• [TASK LIST]
A. Translate this sentence from the passage on root cause analysis into Spanish: "Since you can’t predict which factors will play the most significant roles in future incidents, it’s best to cast as wide a net as possible."
B. Output the lines of the records verbatim, starting at the line that contains "Policy (403, 167)" and ending at the line that contains "discussed is located".

• [PAGE EXTRACT]
Remember that an RCA, like all post-incident work, is supposed to be about improving future outcomes. As a consequence, a claim about root cause is really a prediction about future incidents. It says that of all of the contributing factors to an incident, we are able to predict which factor is most likely to lead to an incident in the future. That’s quite a claim to make!
Here’s the thing, though. As our history of incidents teaches us over and over again, we aren’t able to predict how future incidents will happen. Sure, we can always tell a compelling story of why an incident happened, through the benefit of hindsight. But that somehow never translates into predictive power: we’re never able to tell a story about the next incident the way we can about the last one. After all, if we were as good at prediction as we are at hindsight, we wouldn’t have had that incident in the first place!
A good incident retrospective can reveal a surprisingly large number of different factors that contributed to the incident, providing signals for many different kinds of risks. So here’s my claim: there’s no way to know which of those factors is going to bite you next. You simply don’t possess a priori knowledge about which factors you should pay more attention to at the time of the incident retrospective, no matter what the vibes tell you. Zeroing in on a small number of factors will blind you to the role that the other factors might play in future incidents. Today’s “X wasn’t the root cause of incident A” could easily be tomorrow’s “X was the root cause of incident B”. Since you can’t predict which factors will play the most significant roles in future incidents, it’s best to cast as wide a net as possible. The more you identify, the more context you’ll have about the possible risks. Heck, maybe something that only played a minor role in this incident will be the trigger in the next one! There’s no way to know.

• [DATA SUPPLIED]
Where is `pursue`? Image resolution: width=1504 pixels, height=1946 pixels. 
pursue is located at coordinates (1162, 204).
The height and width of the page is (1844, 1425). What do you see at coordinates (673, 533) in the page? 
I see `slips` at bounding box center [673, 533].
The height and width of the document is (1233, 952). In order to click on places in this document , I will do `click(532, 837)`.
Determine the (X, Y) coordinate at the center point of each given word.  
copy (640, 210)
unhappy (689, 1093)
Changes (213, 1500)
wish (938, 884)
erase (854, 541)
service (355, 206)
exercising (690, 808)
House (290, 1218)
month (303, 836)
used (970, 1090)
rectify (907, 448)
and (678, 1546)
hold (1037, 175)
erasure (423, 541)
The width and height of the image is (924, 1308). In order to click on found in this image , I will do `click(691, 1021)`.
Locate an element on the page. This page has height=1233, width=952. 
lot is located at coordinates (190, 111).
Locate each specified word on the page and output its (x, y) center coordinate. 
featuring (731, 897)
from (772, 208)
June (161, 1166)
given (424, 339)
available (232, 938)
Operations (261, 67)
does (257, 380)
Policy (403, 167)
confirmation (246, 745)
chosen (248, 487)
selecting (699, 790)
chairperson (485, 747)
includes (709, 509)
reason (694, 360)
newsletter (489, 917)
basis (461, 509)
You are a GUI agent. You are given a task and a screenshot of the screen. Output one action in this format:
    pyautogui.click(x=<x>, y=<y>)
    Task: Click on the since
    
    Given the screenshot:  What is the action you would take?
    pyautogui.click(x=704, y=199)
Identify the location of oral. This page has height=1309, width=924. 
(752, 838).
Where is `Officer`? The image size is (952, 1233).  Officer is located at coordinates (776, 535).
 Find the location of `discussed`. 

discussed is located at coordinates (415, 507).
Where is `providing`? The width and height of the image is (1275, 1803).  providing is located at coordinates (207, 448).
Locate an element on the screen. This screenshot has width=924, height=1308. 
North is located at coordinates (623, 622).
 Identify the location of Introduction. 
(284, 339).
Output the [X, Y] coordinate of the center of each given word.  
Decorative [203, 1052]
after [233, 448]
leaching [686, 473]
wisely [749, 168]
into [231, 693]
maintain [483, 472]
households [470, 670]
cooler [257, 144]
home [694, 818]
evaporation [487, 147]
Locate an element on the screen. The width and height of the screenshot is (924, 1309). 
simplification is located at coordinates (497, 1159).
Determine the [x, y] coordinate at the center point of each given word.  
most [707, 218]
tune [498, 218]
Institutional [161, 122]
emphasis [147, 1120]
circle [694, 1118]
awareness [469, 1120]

• [SOLUTIONS IN ORDER]
A. Dado que no puedes predecir qué factores desempeñarán los papeles más importantes en futuros incidentes, lo mejor es tender una red lo más amplia posible.

B.
Policy (403, 167)
confirmation (246, 745)
chosen (248, 487)
selecting (699, 790)
chairperson (485, 747)
includes (709, 509)
reason (694, 360)
newsletter (489, 917)
basis (461, 509)
You are a GUI agent. You are given a task and a screenshot of the screen. Output one action in this format:
    pyautogui.click(x=<x>, y=<y>)
    Task: Click on the since
    
    Given the screenshot:  What is the action you would take?
    pyautogui.click(x=704, y=199)
Identify the location of oral. This page has height=1309, width=924. 
(752, 838).
Where is `Officer`? The image size is (952, 1233).  Officer is located at coordinates (776, 535).
 Find the location of `discussed`. 

discussed is located at coordinates (415, 507).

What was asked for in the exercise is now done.